[Records in een dataset]
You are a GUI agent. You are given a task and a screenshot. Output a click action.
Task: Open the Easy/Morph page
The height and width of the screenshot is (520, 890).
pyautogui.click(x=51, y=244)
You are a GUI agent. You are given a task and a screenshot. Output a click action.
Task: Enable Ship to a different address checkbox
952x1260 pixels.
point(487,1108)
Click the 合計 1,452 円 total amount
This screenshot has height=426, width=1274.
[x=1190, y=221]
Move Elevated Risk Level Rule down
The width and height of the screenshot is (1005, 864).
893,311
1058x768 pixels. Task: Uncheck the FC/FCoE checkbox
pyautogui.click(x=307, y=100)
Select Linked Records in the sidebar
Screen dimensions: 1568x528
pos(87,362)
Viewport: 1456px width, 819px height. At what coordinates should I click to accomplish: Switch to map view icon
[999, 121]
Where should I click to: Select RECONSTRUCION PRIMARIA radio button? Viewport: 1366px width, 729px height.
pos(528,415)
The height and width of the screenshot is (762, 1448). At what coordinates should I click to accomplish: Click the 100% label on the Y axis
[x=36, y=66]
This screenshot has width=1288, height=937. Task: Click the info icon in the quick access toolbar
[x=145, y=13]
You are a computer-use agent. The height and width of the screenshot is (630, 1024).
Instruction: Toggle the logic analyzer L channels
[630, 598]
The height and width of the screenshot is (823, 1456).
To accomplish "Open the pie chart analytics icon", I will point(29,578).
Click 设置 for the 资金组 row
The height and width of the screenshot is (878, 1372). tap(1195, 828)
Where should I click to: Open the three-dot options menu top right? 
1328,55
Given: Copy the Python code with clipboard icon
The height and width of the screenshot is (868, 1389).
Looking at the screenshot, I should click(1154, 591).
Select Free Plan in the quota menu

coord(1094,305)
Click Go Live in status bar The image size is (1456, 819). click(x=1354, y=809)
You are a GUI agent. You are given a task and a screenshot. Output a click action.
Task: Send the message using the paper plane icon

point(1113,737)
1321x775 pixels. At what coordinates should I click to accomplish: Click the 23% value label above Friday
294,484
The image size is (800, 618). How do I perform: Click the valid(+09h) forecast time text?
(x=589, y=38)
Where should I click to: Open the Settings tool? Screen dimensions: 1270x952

DOEL: Schrijf alle items hierboven regel voor regel letterlijk over.

EINDRESULTAAT:
You are a GUI agent. You are given a task and a screenshot. Output a click action.
Task: Open the Easy/Morph page
The height and width of the screenshot is (520, 890).
pyautogui.click(x=51, y=244)
You are a GUI agent. You are given a task and a screenshot. Output a click action.
Task: Enable Ship to a different address checkbox
952x1260 pixels.
point(487,1108)
Click the 合計 1,452 円 total amount
This screenshot has height=426, width=1274.
[x=1190, y=221]
Move Elevated Risk Level Rule down
The width and height of the screenshot is (1005, 864).
893,311
1058x768 pixels. Task: Uncheck the FC/FCoE checkbox
pyautogui.click(x=307, y=100)
Select Linked Records in the sidebar
Screen dimensions: 1568x528
pos(87,362)
Viewport: 1456px width, 819px height. At what coordinates should I click to accomplish: Switch to map view icon
[999, 121]
Where should I click to: Select RECONSTRUCION PRIMARIA radio button? Viewport: 1366px width, 729px height.
pos(528,415)
The height and width of the screenshot is (762, 1448). At what coordinates should I click to accomplish: Click the 100% label on the Y axis
[x=36, y=66]
This screenshot has width=1288, height=937. Task: Click the info icon in the quick access toolbar
[x=145, y=13]
You are a computer-use agent. The height and width of the screenshot is (630, 1024).
Instruction: Toggle the logic analyzer L channels
[630, 598]
The height and width of the screenshot is (823, 1456).
To accomplish "Open the pie chart analytics icon", I will point(29,578).
Click 设置 for the 资金组 row
The height and width of the screenshot is (878, 1372). tap(1195, 828)
Where should I click to: Open the three-dot options menu top right? 
1328,55
Given: Copy the Python code with clipboard icon
The height and width of the screenshot is (868, 1389).
Looking at the screenshot, I should click(1154, 591).
Select Free Plan in the quota menu

coord(1094,305)
Click Go Live in status bar The image size is (1456, 819). click(x=1354, y=809)
You are a GUI agent. You are given a task and a screenshot. Output a click action.
Task: Send the message using the paper plane icon

point(1113,737)
1321x775 pixels. At what coordinates should I click to accomplish: Click the 23% value label above Friday
294,484
The image size is (800, 618). How do I perform: Click the valid(+09h) forecast time text?
(x=589, y=38)
Where should I click to: Open the Settings tool? Screen dimensions: 1270x952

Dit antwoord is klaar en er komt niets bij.